Check every line of the data below for "label". Copy each one that has it.

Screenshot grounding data
----------------
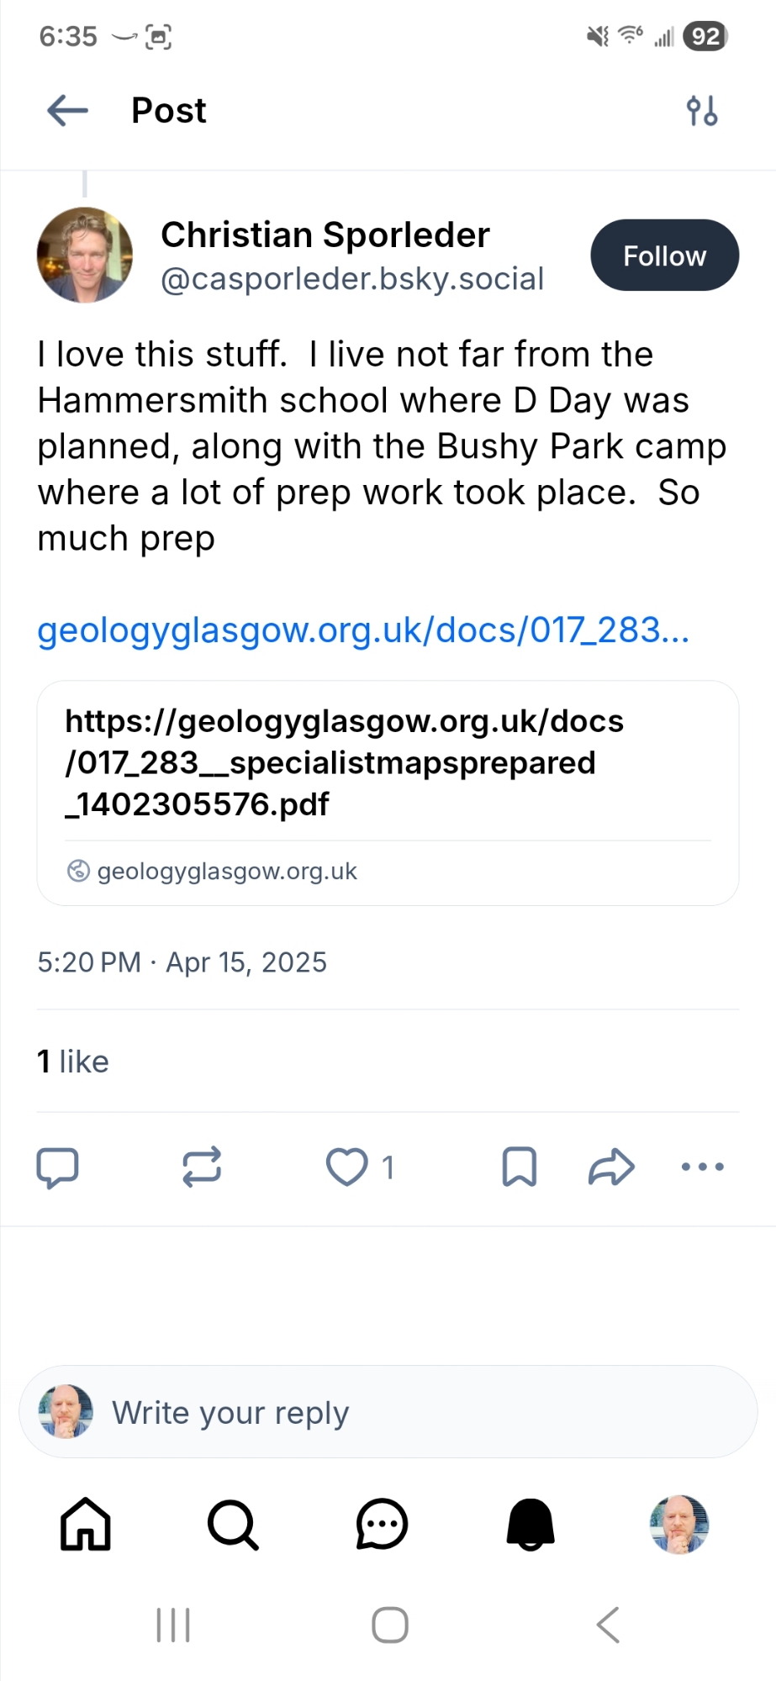The height and width of the screenshot is (1681, 776).
Task: Go to the Home tab
Action: pos(86,1524)
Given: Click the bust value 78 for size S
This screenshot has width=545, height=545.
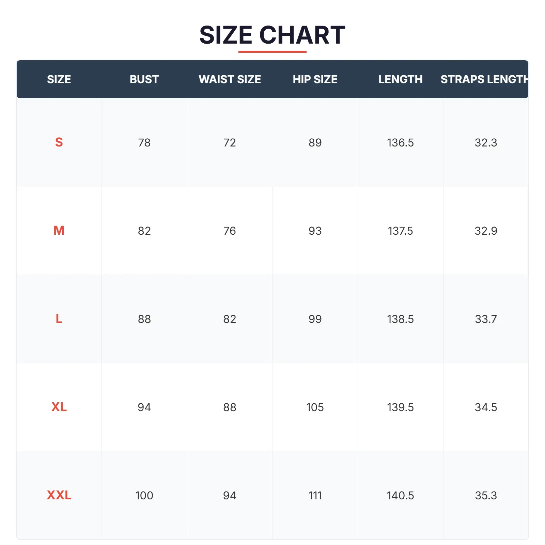Looking at the screenshot, I should [x=144, y=142].
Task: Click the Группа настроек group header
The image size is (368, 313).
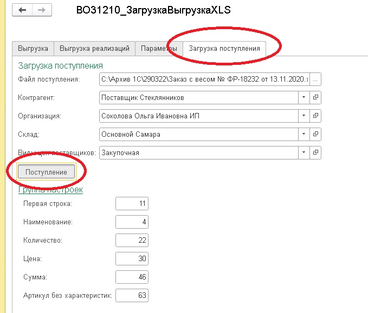Action: (x=50, y=190)
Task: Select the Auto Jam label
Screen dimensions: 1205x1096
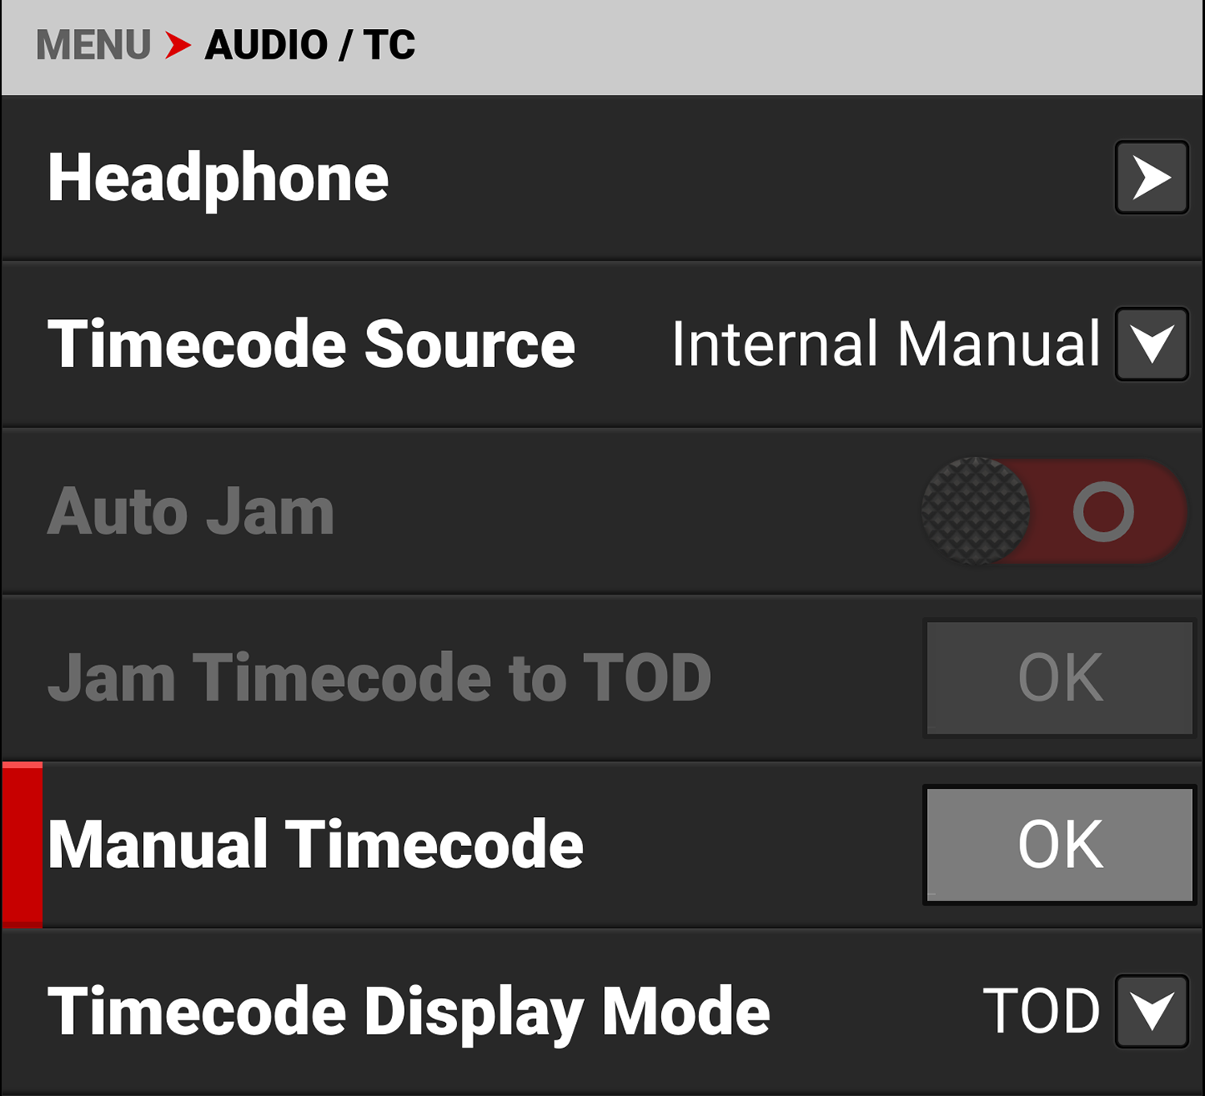Action: (x=190, y=512)
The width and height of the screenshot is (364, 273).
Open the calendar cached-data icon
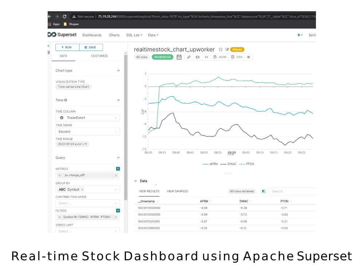(179, 57)
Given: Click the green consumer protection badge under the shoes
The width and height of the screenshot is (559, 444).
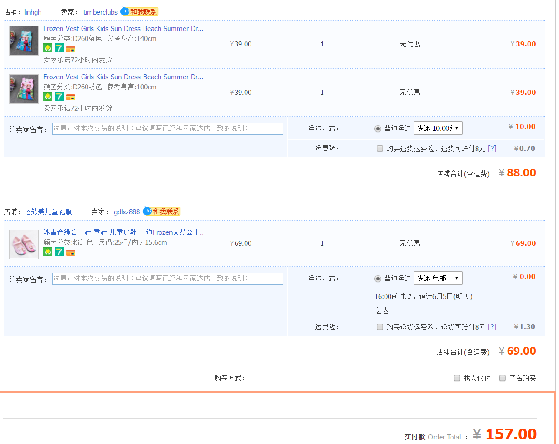Looking at the screenshot, I should point(48,252).
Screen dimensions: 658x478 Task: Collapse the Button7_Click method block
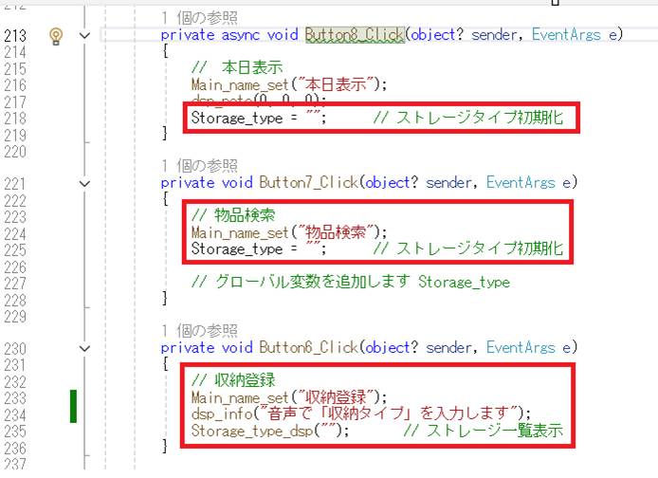click(87, 183)
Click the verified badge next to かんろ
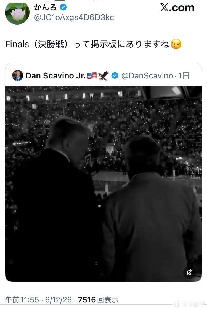The image size is (207, 309). coord(63,7)
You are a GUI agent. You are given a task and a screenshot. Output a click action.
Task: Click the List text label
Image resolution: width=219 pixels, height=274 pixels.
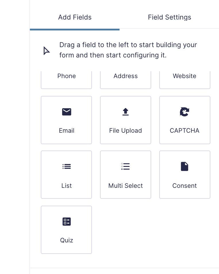[67, 186]
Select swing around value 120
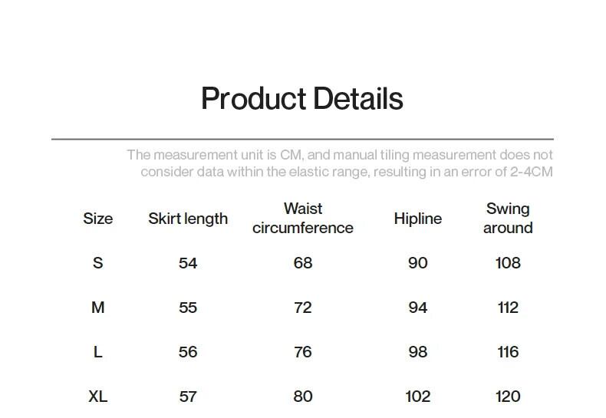This screenshot has width=606, height=418. (508, 397)
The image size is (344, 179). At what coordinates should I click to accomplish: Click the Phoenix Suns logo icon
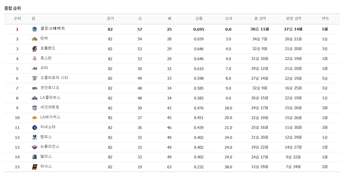[x=35, y=167]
----------------
**Task result**
Task: Select the Auto Jam label
Task: Click the List text label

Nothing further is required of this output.